PROBLEM:
Print the records below exactly, from the line containing "[Check out our instagram feed] (225, 1837)" down to the line containing "Kaspersky Premium (35, 2433)", both lines included, and omit every picture.

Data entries
####
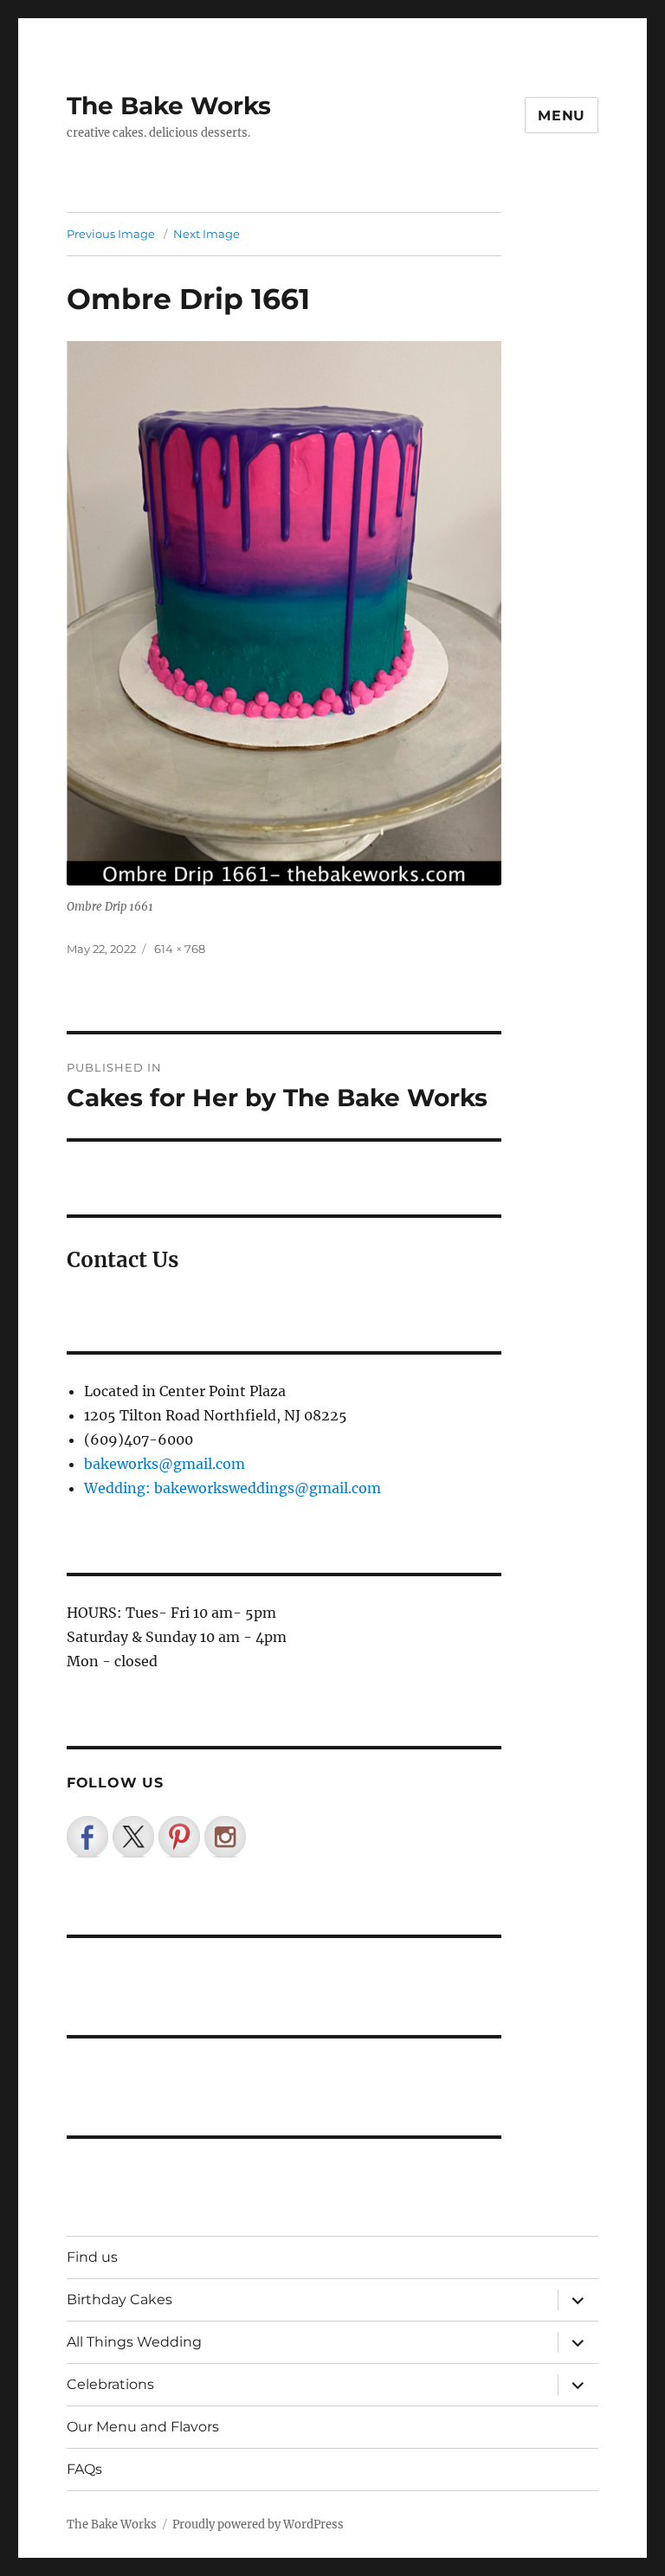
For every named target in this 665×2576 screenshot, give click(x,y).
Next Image (206, 234)
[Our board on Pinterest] (179, 1837)
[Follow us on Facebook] (87, 1837)
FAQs (84, 2469)
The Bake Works (169, 105)
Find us (92, 2257)
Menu (561, 115)
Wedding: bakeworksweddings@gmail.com (232, 1488)
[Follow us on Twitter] (133, 1837)
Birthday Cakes (119, 2299)
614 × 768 (179, 949)
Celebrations (110, 2384)
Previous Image (111, 234)
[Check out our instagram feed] (225, 1837)
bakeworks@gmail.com (164, 1463)
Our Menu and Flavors (143, 2426)
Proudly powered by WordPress (258, 2524)
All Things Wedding (134, 2342)
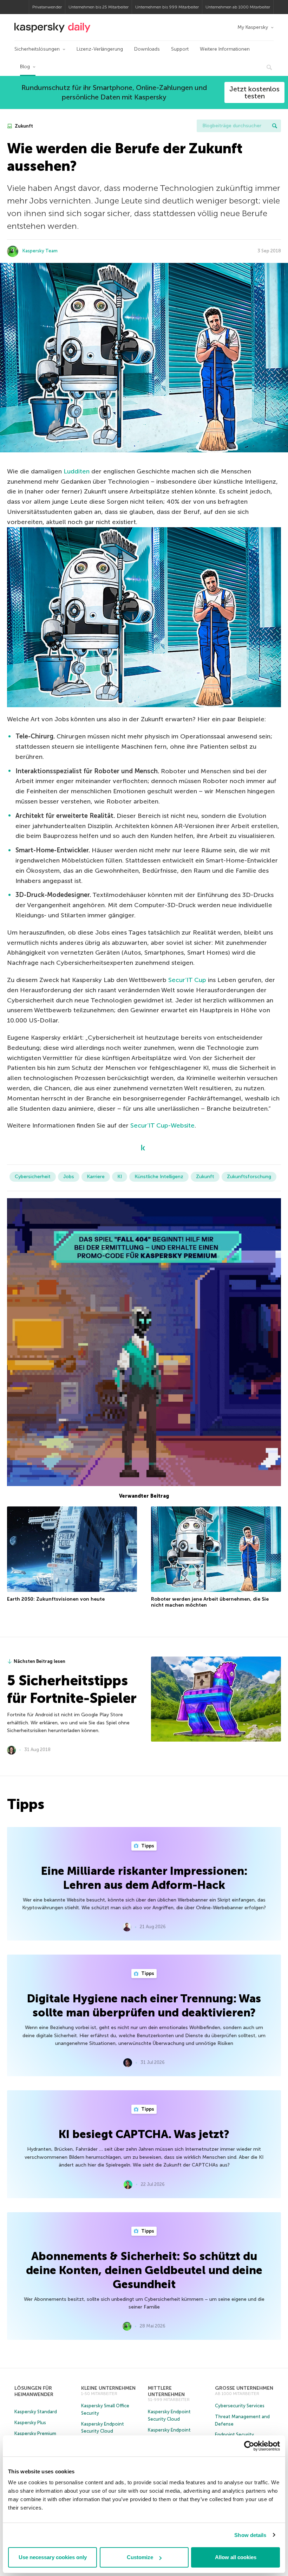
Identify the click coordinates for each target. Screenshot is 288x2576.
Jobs (68, 1177)
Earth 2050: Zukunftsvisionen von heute (56, 1599)
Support (180, 49)
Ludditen (77, 471)
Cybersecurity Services (239, 2405)
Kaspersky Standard (35, 2411)
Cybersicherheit (33, 1177)
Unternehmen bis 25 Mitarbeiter (98, 7)
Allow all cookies (235, 2557)
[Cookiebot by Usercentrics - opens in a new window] (249, 2446)
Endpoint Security (234, 2434)
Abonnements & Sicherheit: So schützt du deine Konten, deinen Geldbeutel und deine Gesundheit (144, 2270)
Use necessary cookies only (53, 2557)
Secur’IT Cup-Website (162, 1125)
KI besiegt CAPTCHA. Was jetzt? (144, 2134)
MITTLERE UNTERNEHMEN (166, 2391)
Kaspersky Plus (30, 2422)
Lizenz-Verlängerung (100, 49)
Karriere (96, 1177)
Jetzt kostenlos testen (254, 92)
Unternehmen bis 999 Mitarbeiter (167, 7)
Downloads (147, 49)
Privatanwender (47, 7)
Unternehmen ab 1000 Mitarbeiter (237, 7)
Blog (25, 67)
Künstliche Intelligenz (159, 1177)
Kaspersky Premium (35, 2433)
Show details (250, 2535)
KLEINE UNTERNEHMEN (108, 2388)
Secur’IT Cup (187, 980)
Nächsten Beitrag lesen (39, 1661)
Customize (140, 2557)
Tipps (147, 1845)
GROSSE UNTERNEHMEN (244, 2388)
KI (119, 1177)
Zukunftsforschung (249, 1177)
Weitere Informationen (225, 49)
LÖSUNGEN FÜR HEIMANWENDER (33, 2391)
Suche (274, 126)
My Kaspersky (252, 27)
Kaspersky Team (40, 250)
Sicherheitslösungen (37, 49)
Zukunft (23, 126)
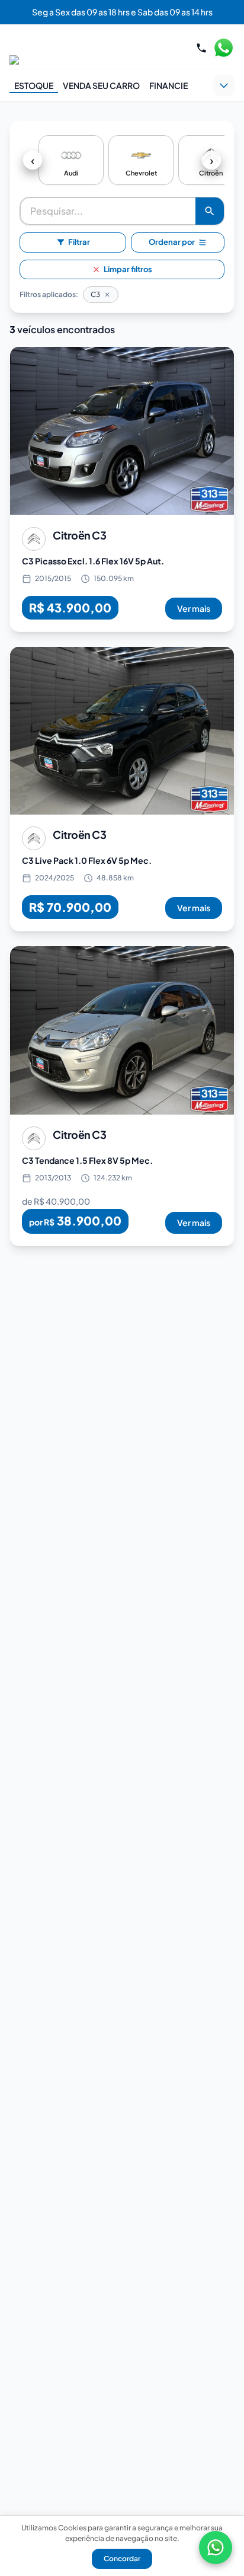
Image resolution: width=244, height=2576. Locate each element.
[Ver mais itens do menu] (224, 85)
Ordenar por (172, 242)
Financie (168, 85)
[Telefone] (201, 48)
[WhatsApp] (215, 2547)
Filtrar (79, 242)
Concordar (122, 2558)
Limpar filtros (128, 269)
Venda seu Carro (101, 85)
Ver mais (193, 608)
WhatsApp (223, 48)
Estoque (33, 85)
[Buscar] (209, 211)
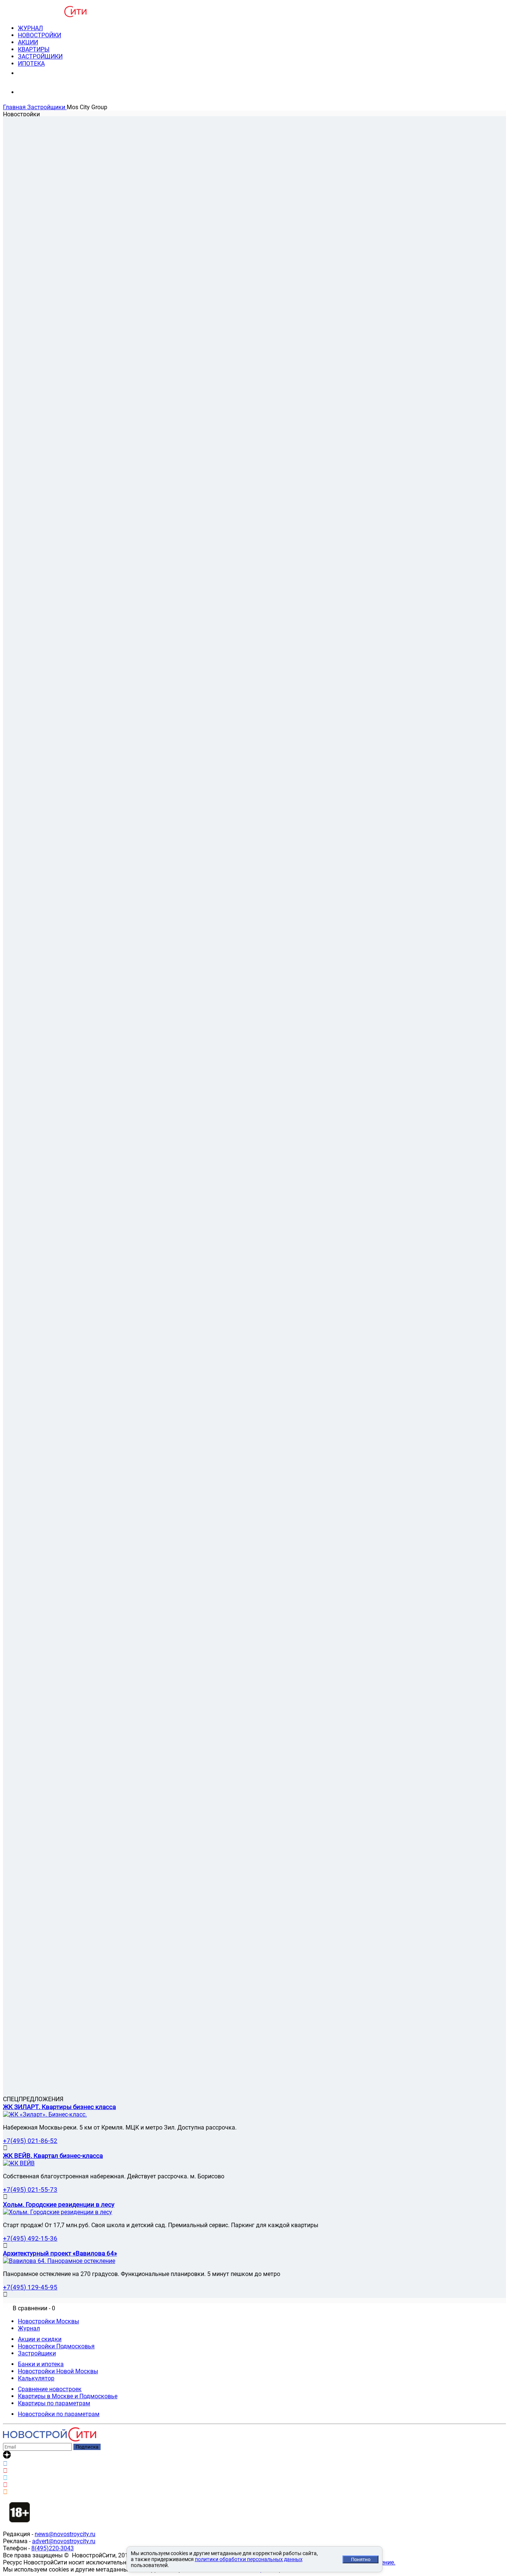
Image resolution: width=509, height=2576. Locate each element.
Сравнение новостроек (50, 2389)
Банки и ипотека (41, 2364)
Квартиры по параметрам (54, 2403)
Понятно (360, 2559)
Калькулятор (36, 2378)
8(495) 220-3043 (46, 73)
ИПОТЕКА (31, 63)
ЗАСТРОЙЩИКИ (40, 56)
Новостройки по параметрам (58, 2414)
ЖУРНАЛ (30, 28)
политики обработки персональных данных (249, 2559)
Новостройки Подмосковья (56, 2346)
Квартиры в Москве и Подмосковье (67, 2396)
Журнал (29, 2328)
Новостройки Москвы (48, 2321)
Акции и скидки (39, 2339)
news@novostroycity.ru (65, 2534)
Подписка (87, 2447)
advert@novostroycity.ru (63, 2541)
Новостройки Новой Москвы (58, 2371)
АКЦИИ (28, 42)
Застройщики (37, 2353)
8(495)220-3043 (52, 2548)
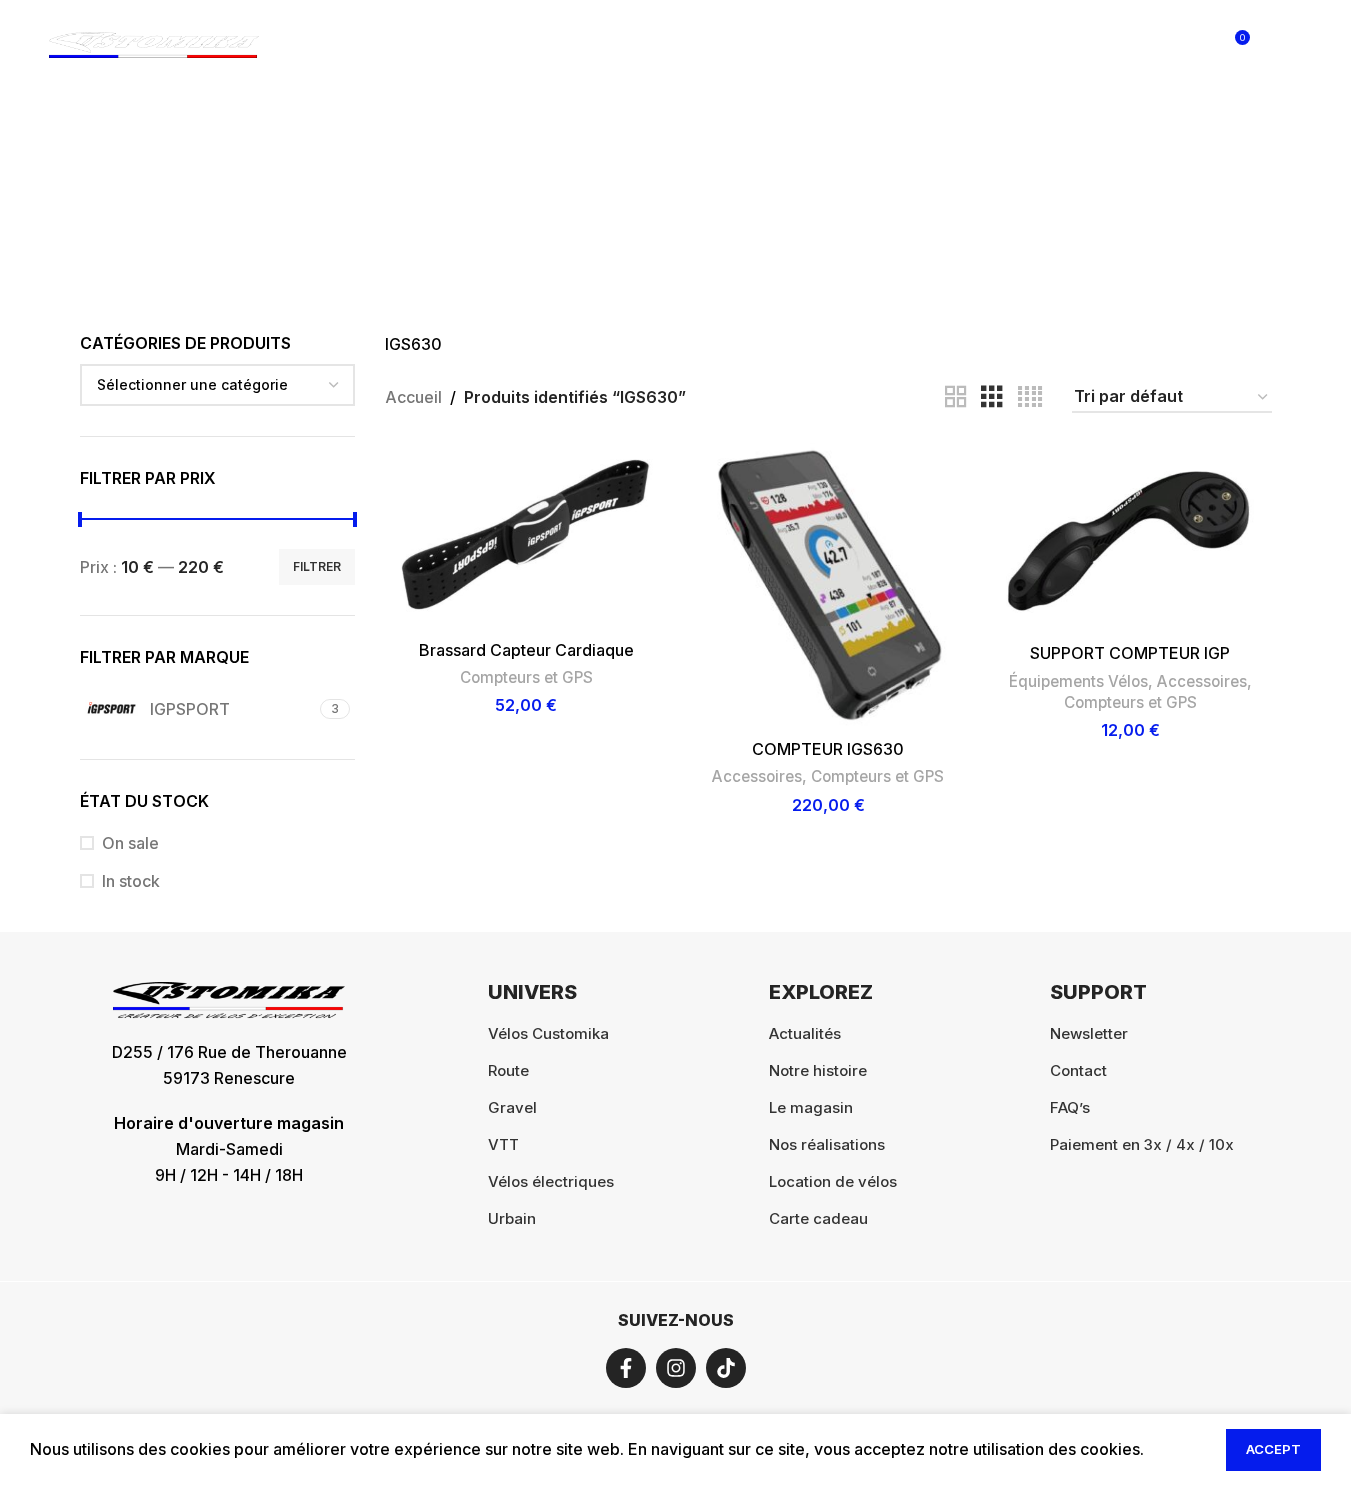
####
SOLUTION FOR THIS PROBLEM:
[Check out our instagram feed] (225, 1837)
bakeworks@gmail.com (164, 1463)
Our Menu and Flavors (143, 2426)
Proudly powered by WordPress (258, 2524)
All Things Wedding (134, 2342)
Identify the click coordinates for each target. Screenshot is 288x2576.
Jobs (68, 1177)
Earth 2050: Zukunftsvisionen von heute (56, 1599)
Support (180, 49)
Ludditen (77, 471)
Cybersecurity Services (239, 2405)
Kaspersky Standard (35, 2411)
Cybersicherheit (33, 1177)
Unternehmen bis 25 Mitarbeiter (98, 7)
Allow all cookies (235, 2557)
[Cookiebot by Usercentrics - opens in a new window] (249, 2446)
Endpoint Security (234, 2434)
Abonnements & Sicherheit: So schützt du deine Konten, deinen Geldbeutel und deine Gesundheit (144, 2270)
Use necessary cookies only (53, 2557)
Secur’IT Cup-Website (162, 1125)
KI besiegt CAPTCHA. Was jetzt? (144, 2134)
MITTLERE UNTERNEHMEN (166, 2391)
Kaspersky Plus (30, 2422)
Lizenz-Verlängerung (100, 49)
Karriere (96, 1177)
Jetzt kostenlos testen (254, 92)
Unternehmen bis 999 Mitarbeiter (167, 7)
Downloads (147, 49)
Privatanwender (47, 7)
Unternehmen ab 1000 Mitarbeiter (237, 7)
Blog (25, 67)
Künstliche Intelligenz (159, 1177)
Kaspersky Premium (35, 2433)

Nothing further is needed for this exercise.